Top of SOURCE MATERIAL
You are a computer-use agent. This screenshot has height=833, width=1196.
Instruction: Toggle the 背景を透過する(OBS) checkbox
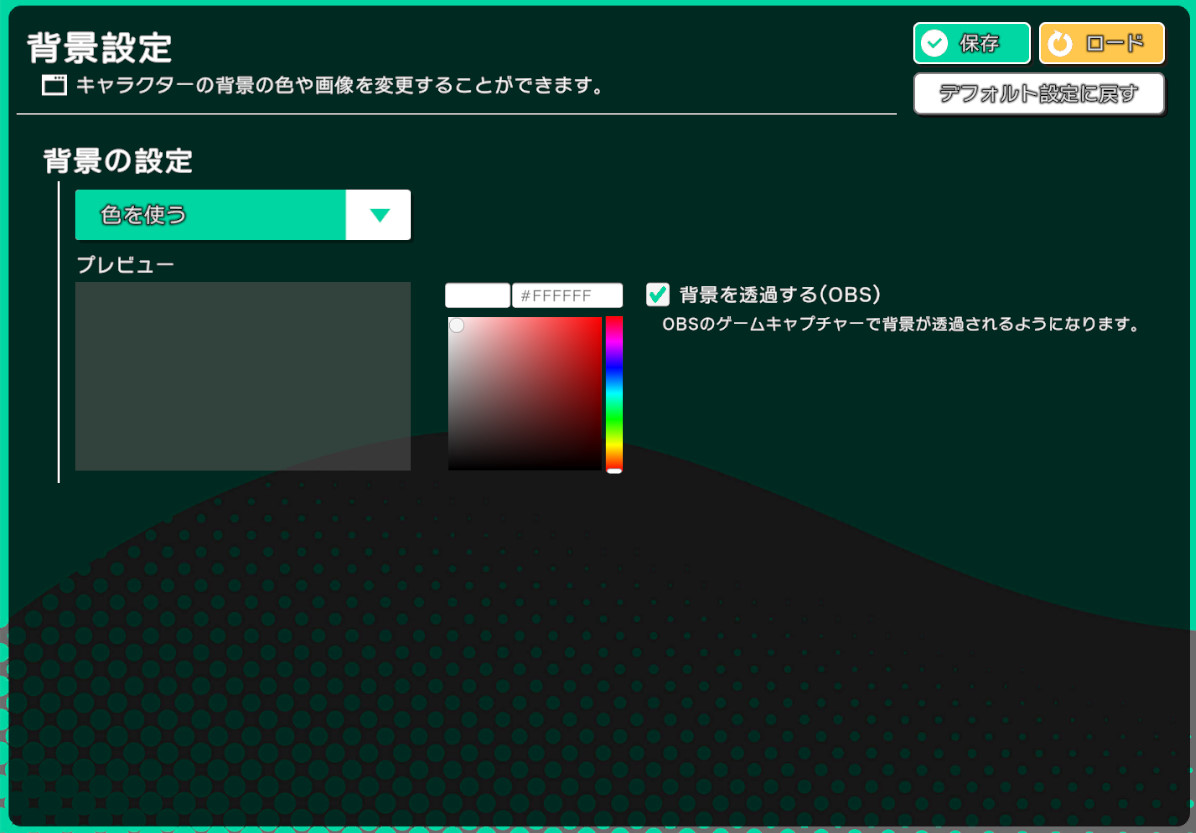pos(658,294)
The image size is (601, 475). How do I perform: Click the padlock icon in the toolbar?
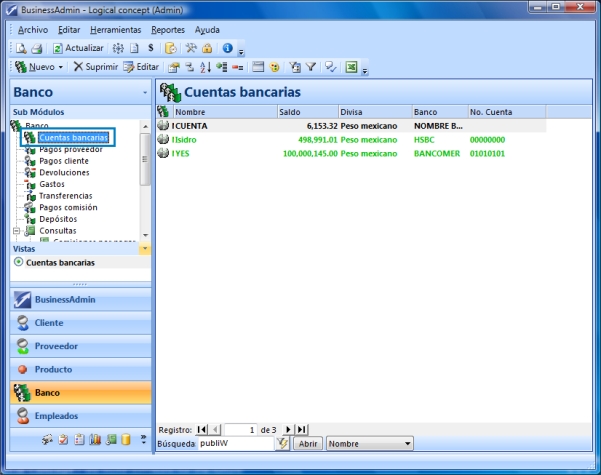pos(207,48)
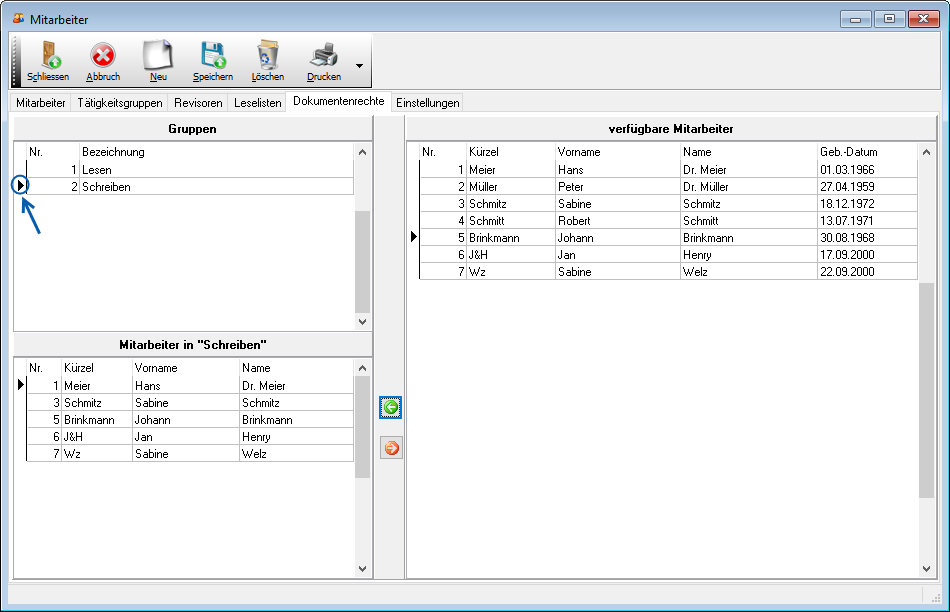Click the Kürzel column header in available list
Screen dimensions: 950x612
pyautogui.click(x=484, y=152)
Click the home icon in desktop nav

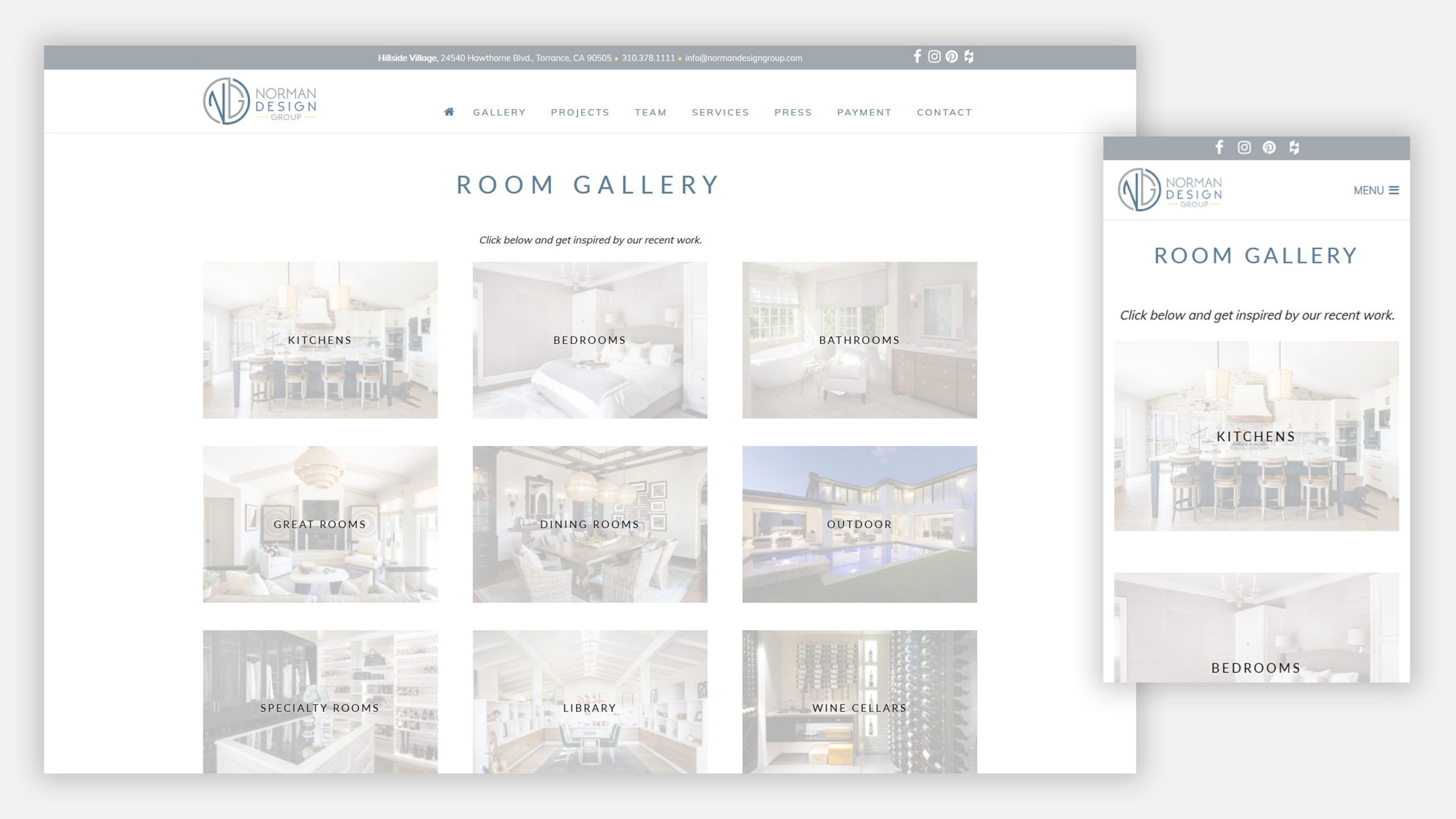[x=448, y=111]
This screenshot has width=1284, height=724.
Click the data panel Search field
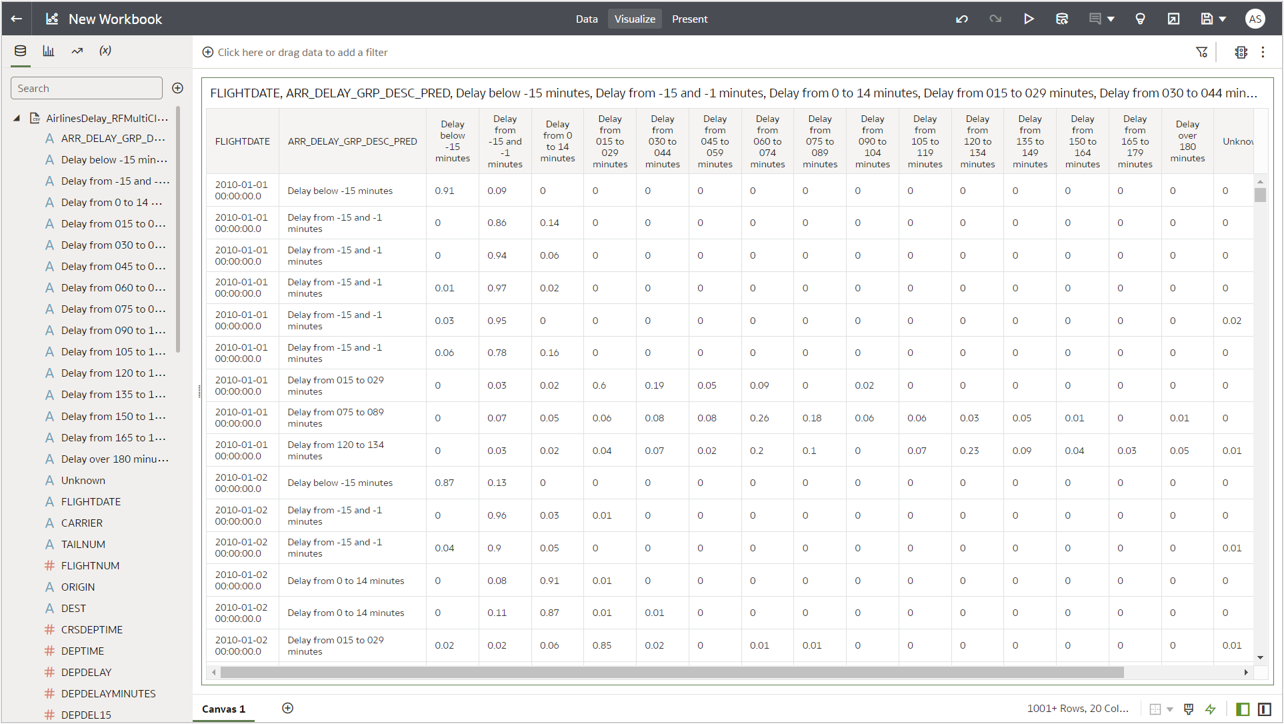pyautogui.click(x=86, y=88)
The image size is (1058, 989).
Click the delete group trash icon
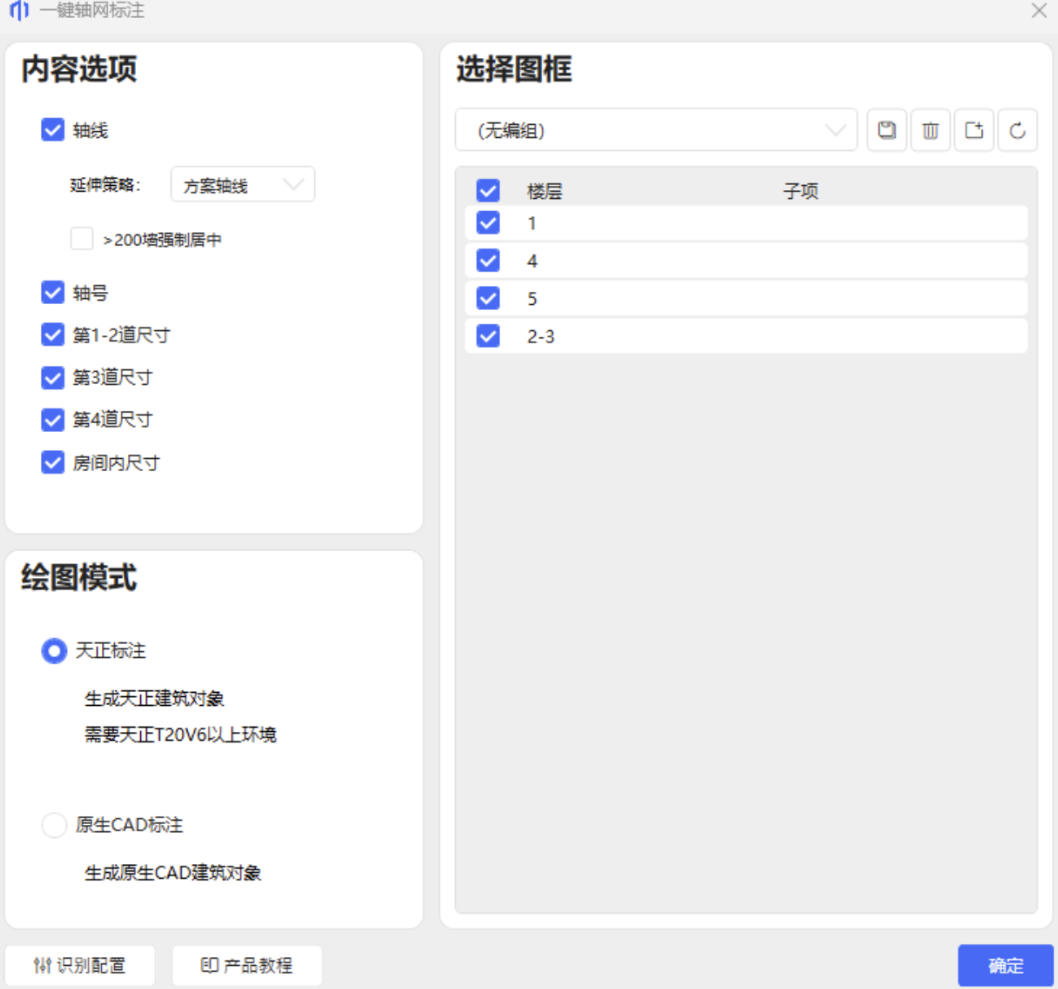tap(930, 130)
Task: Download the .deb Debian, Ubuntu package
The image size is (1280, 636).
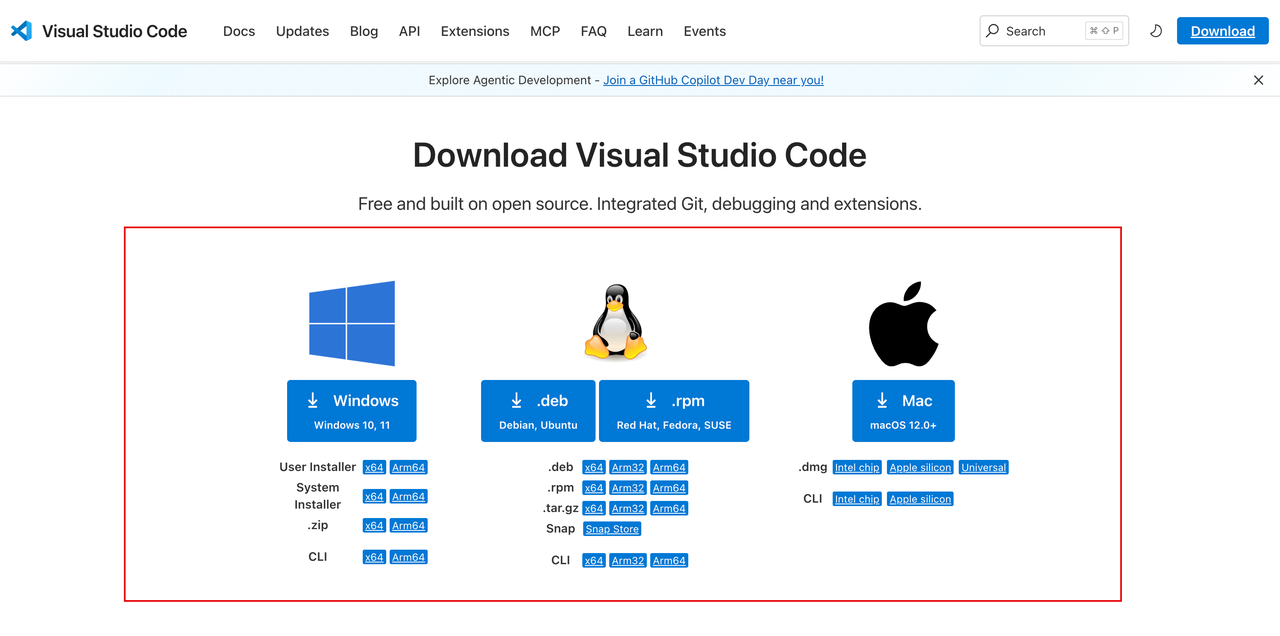Action: (538, 411)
Bottom of SOURCE MATERIAL
Across all the entries, count the lines that contain "screenshot", and state nothing but the total.

2